CD56briCD27+CD11b+/- NK Cells Mediated Remission of Agvhd Via Immunoregulation

Abstract

Background: In our previous study, CD56briCD27+CD11b+/- NK cells show the potential of the remission of aGvHD, while the mechanism behind it is still unknown. Thus, in the present study, samples from patient after allo-HSCT within 100 days has been investigated deeply. Method: 90 samples of patients after allo-HSCT were collected in the affiliated hospital of Guizhou medical university.
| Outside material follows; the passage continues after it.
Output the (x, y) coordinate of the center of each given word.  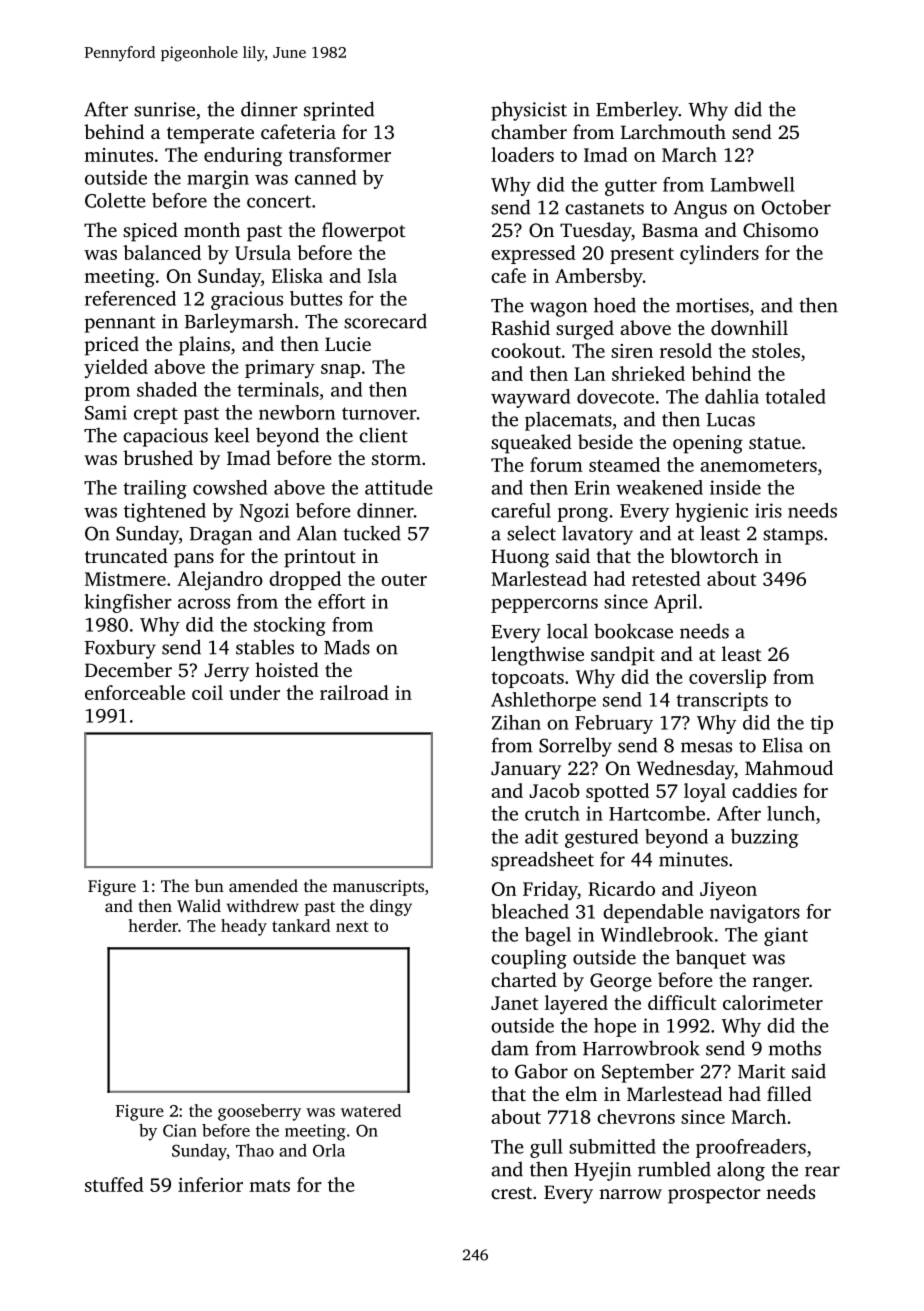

Immunomonitoring with respect to the phenotype and function of CD56briCD27+CD11b+/- NK cells was performed on rested peripheral blood mononuclear cells (PBMCs) using multiparametric flow cytometry. Furthermore, CD56briCD27+CD11b+/- NK cells have been co-cultured with T cells and ELISPot as well as CFSE staining has been performed to determine the affect of NK cells on T cells. Sorted CD56briCD27+CD11b+/- NK cells have been analyzed by bulk RNA sequencing to elucidate the profile of gene expression. On the other hand, CD56briCD27+CD11b+/- NK cells have been administrated into xgeneic mice agvhd model to observe whether CD56briCD27+CD11b+/- NK cells influence on the onset of aGvHD. Result: (1) Our result shows a positive correlation between CD56briCD27+CD11b+/- NK cells and Th22, Tfh as well as Th1 like Tfh cells. Interestingly, a dramatic higher expression of homing marker CD62L has been observed on CD56briCD27+CD11b+/- NK cells. Thus we hypothesis that the CD56briCD27+CD11b+/- NK cells may migrate into the lymphoid tissues and regulate the differentiation of naïve T cells. (2) On the other hand, an elevated percentage of NKG2D has been found on CD56briCD27+CD11b+/- NK cells in patients with aGvHD. Meanwhile a high expression of Fas and exhaustion markers have been observed on CD4+ and CD8+ T cells. These results suggest that T cells may be eliminated by CD56briCD27+CD11b+/- NK cells. (3) Both the cytokine secretion and proliferation of T cells has been inhibited by CD56briCD27+CD11b+/- NK cells. (4) CD56briCD27+CD11b+/- NK cells could delay the onset of aGvHD in mice model. Conclusion: According to these findings, the CD56briCD27+CD11b+/- NK cells may result in the remission of aGvHD via immunoregulation by regulation of T cells.